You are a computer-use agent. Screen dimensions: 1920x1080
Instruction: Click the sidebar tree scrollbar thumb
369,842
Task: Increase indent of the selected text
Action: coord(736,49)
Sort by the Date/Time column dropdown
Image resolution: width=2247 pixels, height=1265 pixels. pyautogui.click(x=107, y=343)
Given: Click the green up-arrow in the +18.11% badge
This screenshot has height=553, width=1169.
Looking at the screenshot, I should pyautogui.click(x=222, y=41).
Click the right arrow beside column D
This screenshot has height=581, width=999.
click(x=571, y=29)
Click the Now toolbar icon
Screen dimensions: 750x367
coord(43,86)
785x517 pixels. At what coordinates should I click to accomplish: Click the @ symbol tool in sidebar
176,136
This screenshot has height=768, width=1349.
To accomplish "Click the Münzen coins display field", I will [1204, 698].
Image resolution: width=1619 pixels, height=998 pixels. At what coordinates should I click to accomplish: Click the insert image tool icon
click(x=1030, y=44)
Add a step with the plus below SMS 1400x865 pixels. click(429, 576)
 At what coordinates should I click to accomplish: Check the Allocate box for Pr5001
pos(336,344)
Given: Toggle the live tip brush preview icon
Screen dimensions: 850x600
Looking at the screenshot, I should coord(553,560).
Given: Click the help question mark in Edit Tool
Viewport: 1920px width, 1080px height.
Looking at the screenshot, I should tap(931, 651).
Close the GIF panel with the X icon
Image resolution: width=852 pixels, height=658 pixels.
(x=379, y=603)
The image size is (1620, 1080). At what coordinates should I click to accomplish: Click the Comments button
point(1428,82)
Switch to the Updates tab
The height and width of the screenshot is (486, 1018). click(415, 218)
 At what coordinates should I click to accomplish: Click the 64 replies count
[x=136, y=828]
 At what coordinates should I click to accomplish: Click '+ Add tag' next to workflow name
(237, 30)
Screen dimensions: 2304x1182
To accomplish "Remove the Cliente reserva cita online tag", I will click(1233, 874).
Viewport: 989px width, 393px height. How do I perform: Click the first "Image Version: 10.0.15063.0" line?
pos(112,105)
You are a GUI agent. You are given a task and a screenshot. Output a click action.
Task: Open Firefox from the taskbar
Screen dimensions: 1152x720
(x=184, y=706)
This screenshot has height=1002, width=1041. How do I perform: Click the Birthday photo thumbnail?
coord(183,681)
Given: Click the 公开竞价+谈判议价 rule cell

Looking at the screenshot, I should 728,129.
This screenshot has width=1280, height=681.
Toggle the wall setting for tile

━━━━━━━━

## What you are asked to do
Retype the lines above word for word, beginning with the very first line and stopping after the line that contains "Looking at the screenshot, I should coord(553,560).".

## The output
You are a computer-use agent. Screen dimensions: 1920x1080
Instruction: Click the sidebar tree scrollbar thumb
369,842
Task: Increase indent of the selected text
Action: coord(736,49)
Sort by the Date/Time column dropdown
Image resolution: width=2247 pixels, height=1265 pixels. pyautogui.click(x=107, y=343)
Given: Click the green up-arrow in the +18.11% badge
This screenshot has height=553, width=1169.
Looking at the screenshot, I should pyautogui.click(x=222, y=41).
Click the right arrow beside column D
This screenshot has height=581, width=999.
click(x=571, y=29)
Click the Now toolbar icon
Screen dimensions: 750x367
coord(43,86)
785x517 pixels. At what coordinates should I click to accomplish: Click the @ symbol tool in sidebar
176,136
This screenshot has height=768, width=1349.
To accomplish "Click the Münzen coins display field", I will [1204, 698].
Image resolution: width=1619 pixels, height=998 pixels. At what coordinates should I click to accomplish: Click the insert image tool icon
click(x=1030, y=44)
Add a step with the plus below SMS 1400x865 pixels. click(429, 576)
 At what coordinates should I click to accomplish: Check the Allocate box for Pr5001
pos(336,344)
Given: Toggle the live tip brush preview icon
Screen dimensions: 850x600
Looking at the screenshot, I should coord(553,560).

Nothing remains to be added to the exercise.